Because hiring organisations gain very little from giving feedback and instead lose time, effort, and assume more risk when doing it; it's very common to forbid recruiters and interviewers from giving feedback entirely. Exaggerating the legal risks provides an effective explanation for doing this. The rule is typically absolute because otherwise recruiters may be tempted to give feedback out of niceness or a desire to help rejected candidates.
Also, Google's interpretation of the law is almost certainly made from Google's perspective and for Google's benefit — not from the perspective of what is the desired outcome of the law; or even more importantly, what is the underlying issue and how should we be trying to solve it to make the world better.
The Cremer document mixes two different types of whistleblower policies: protection and incentives. Protection is about trying to ensure that organisations do not disincentivize employees or other insiders from trying to address illegal/undesired activities of the organisation through for example threats or punishments. Whistleblower incentives are about incentivizing insiders to address illegal/undesired activities.
The recent EU whistleblowing directive for example is a rather complex piece of legislation that aims to protect whistleblowers from e.g. being fired by their employers in some situations.

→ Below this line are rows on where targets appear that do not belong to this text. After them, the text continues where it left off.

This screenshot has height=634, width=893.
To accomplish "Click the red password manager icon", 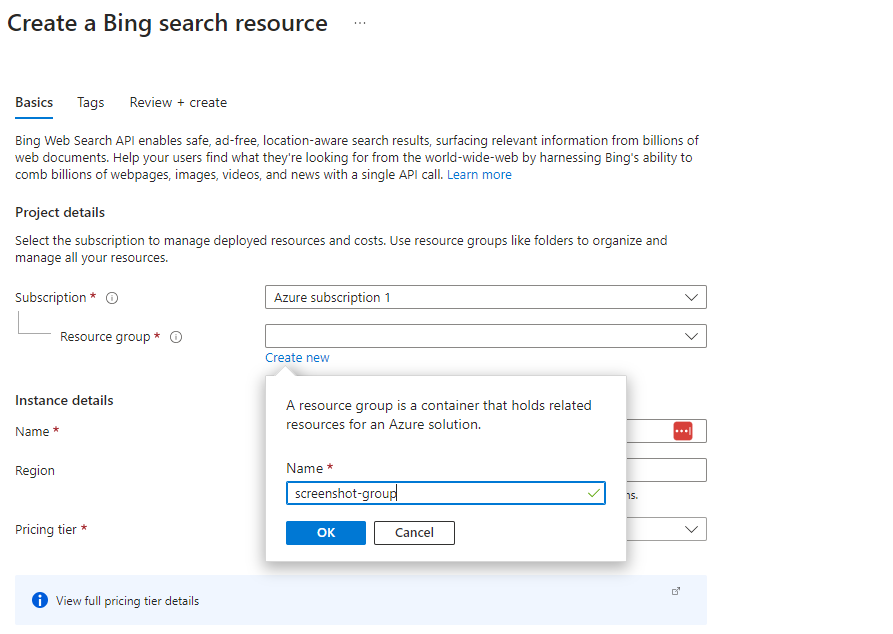I will (x=683, y=430).
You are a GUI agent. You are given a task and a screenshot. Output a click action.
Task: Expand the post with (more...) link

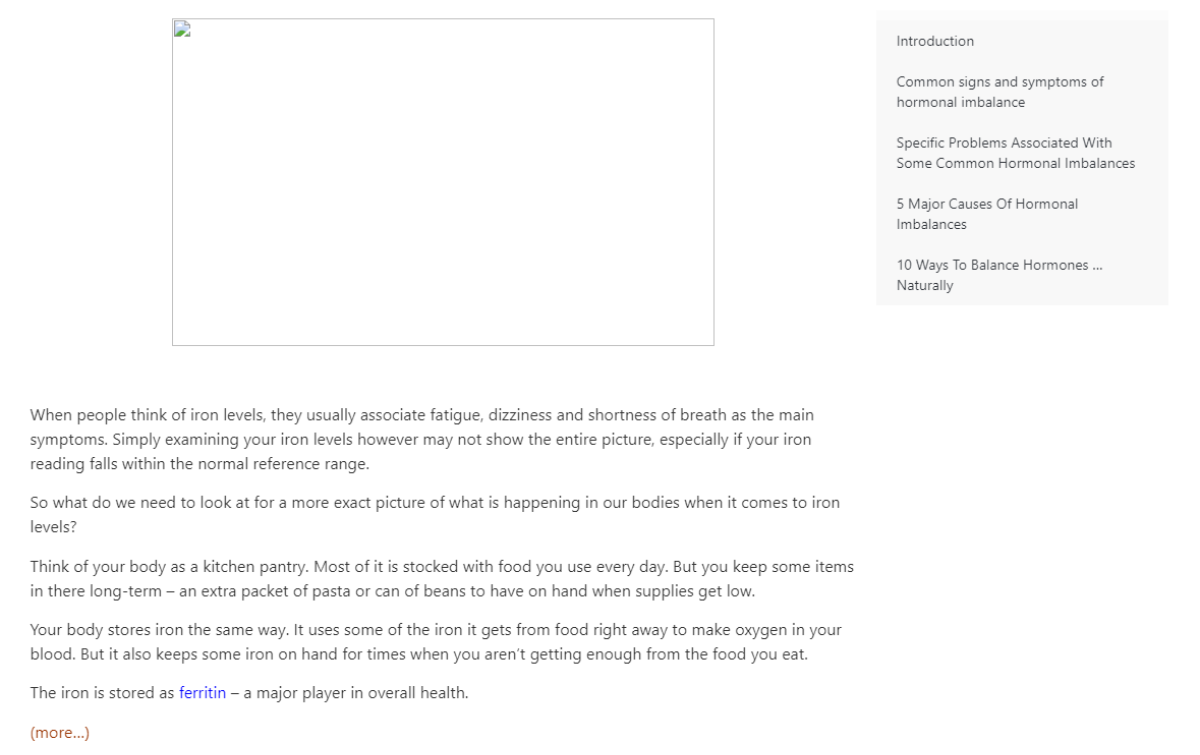pos(60,733)
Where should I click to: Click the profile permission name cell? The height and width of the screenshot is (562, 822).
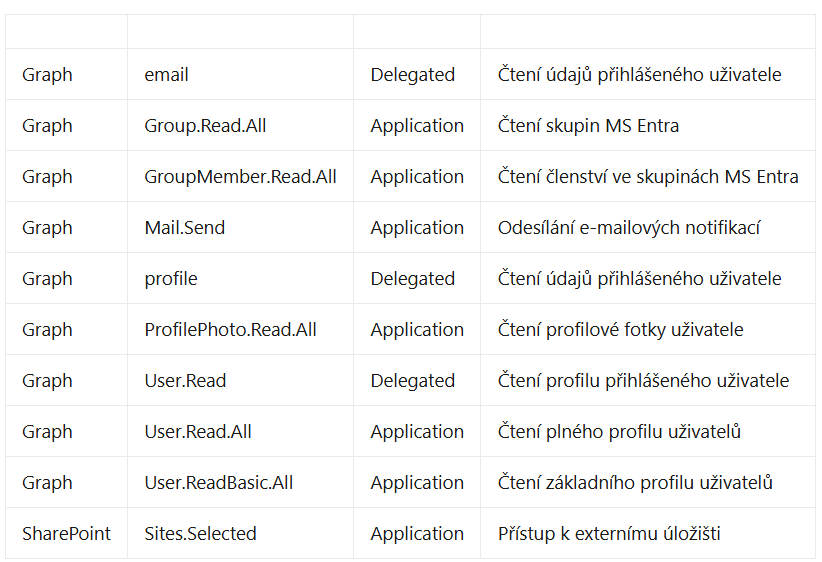[x=171, y=279]
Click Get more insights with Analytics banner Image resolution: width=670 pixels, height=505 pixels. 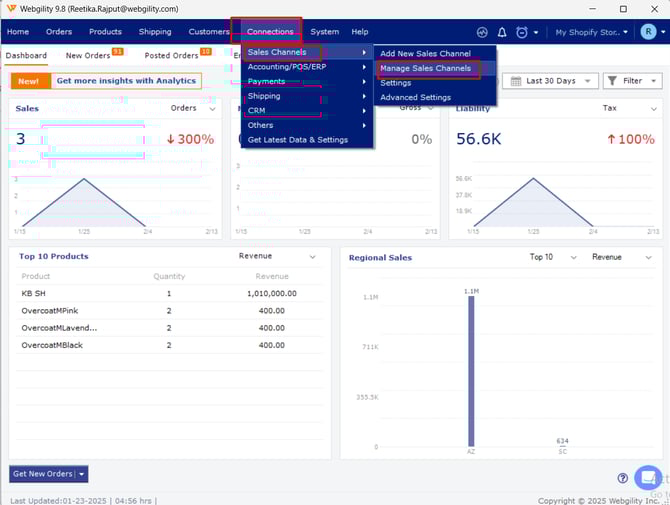pos(125,81)
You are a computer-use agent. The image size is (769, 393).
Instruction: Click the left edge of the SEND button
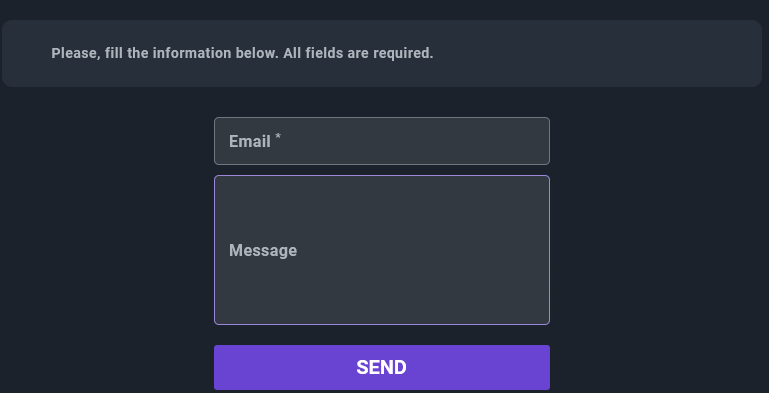[226, 367]
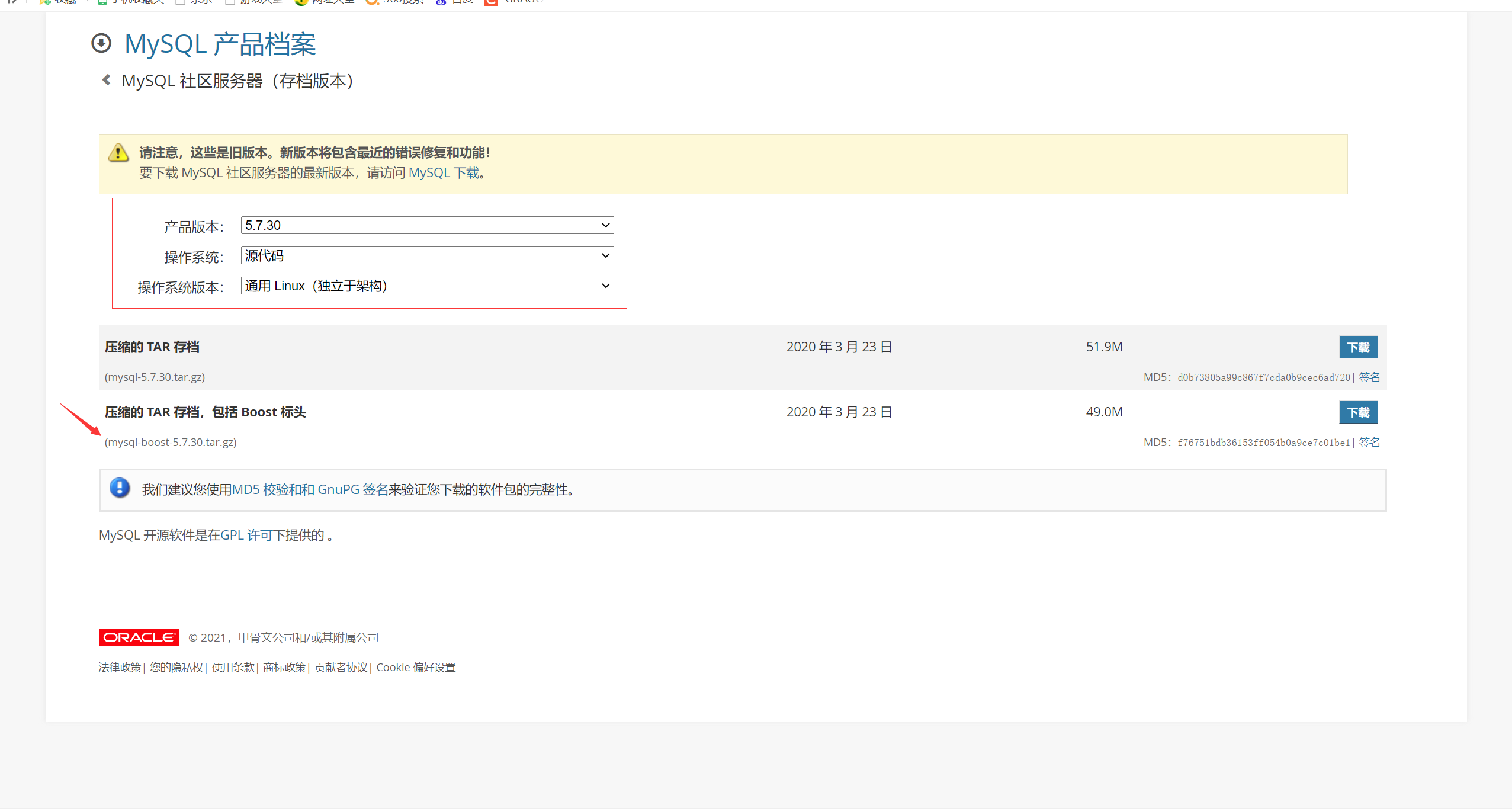Download the Boost tar archive with its 下载 button
This screenshot has height=811, width=1512.
click(x=1358, y=412)
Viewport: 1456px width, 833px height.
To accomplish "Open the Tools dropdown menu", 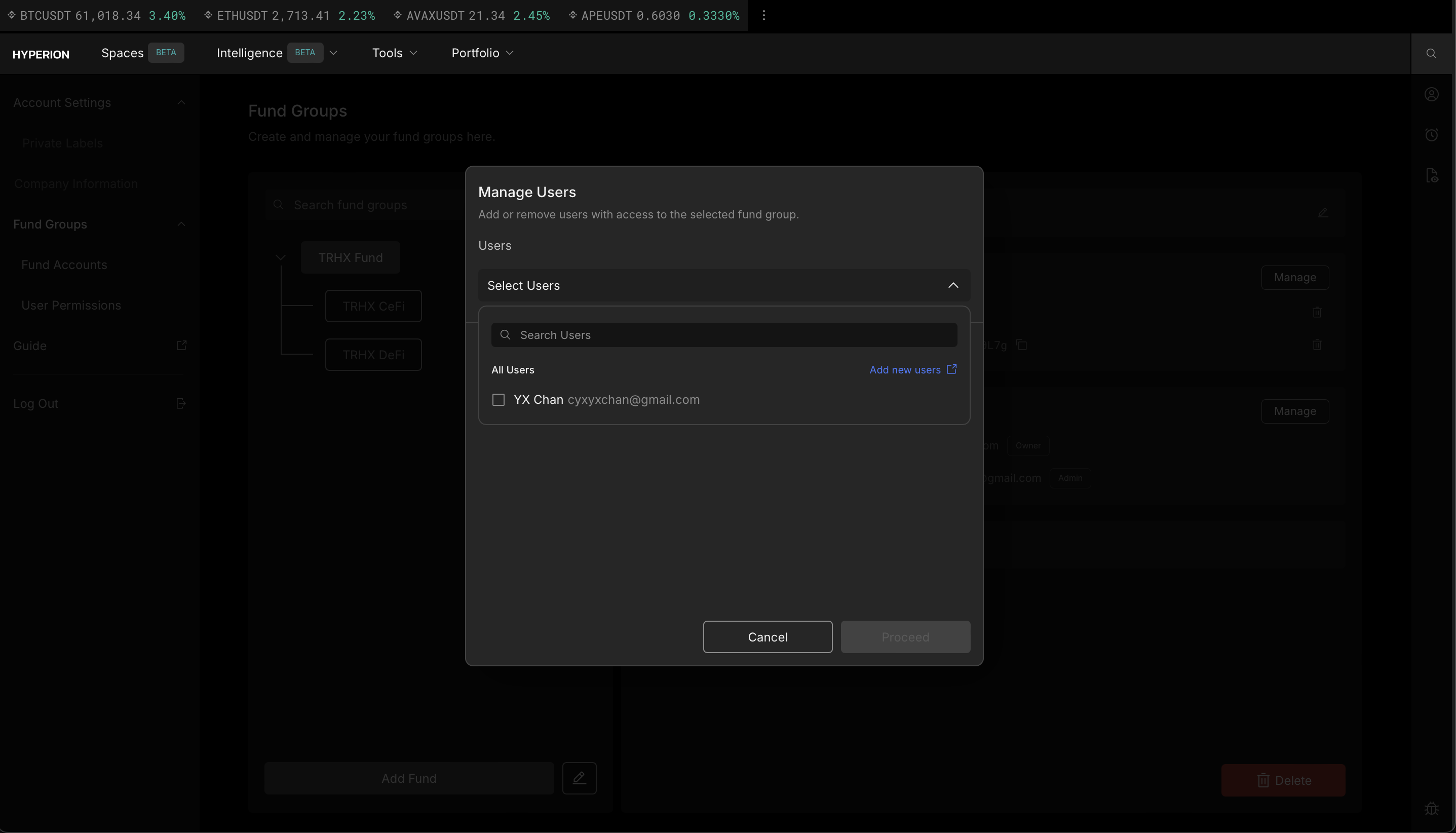I will click(x=394, y=53).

The US SEC whistleblowing program on the other hand incentivizes whistleblowing by providing financial awards, some 10-30% of sanctions collected, for information that leads to significant findings. This policy, for the US, has a quickly estimated return of 5-10x through first order effects, and possibly many times that in second order effects through stopping fraud and reducing the expected value of fraud in general. The SEC gives several awards each month. A report about the program is available here for those interested.
Whistleblower protections tend to be more bureaucratic and are already covered by US and EU legislation to such an extent that improving them seems difficult. Whistleblower incentive mechanisms meanwhile seem much more worthwhile to investigate, because such a mechanism could be operated by a small centralized function without adding any new bureaucracy to existing organisations. I suspect that even a minimal whistleblower incentive* mechanism would reduce risks and increase trust within the EA diaspora by increasing the probability that we become aware of risky situations before they snowball into larger crises.
(*incentives here might not mean financial awards like in the SEC program, but something like helping the whistleblower find a new job, or taking the responsibility for investigating the information further instead of expecting the whistleblower to do it. I'd guess that most whistleblowing reports in EA, if any, would involve junior workers who are afraid of losing their income or status in the community, or simply do not have the energy, network, or skills to address the issue directly themselves.)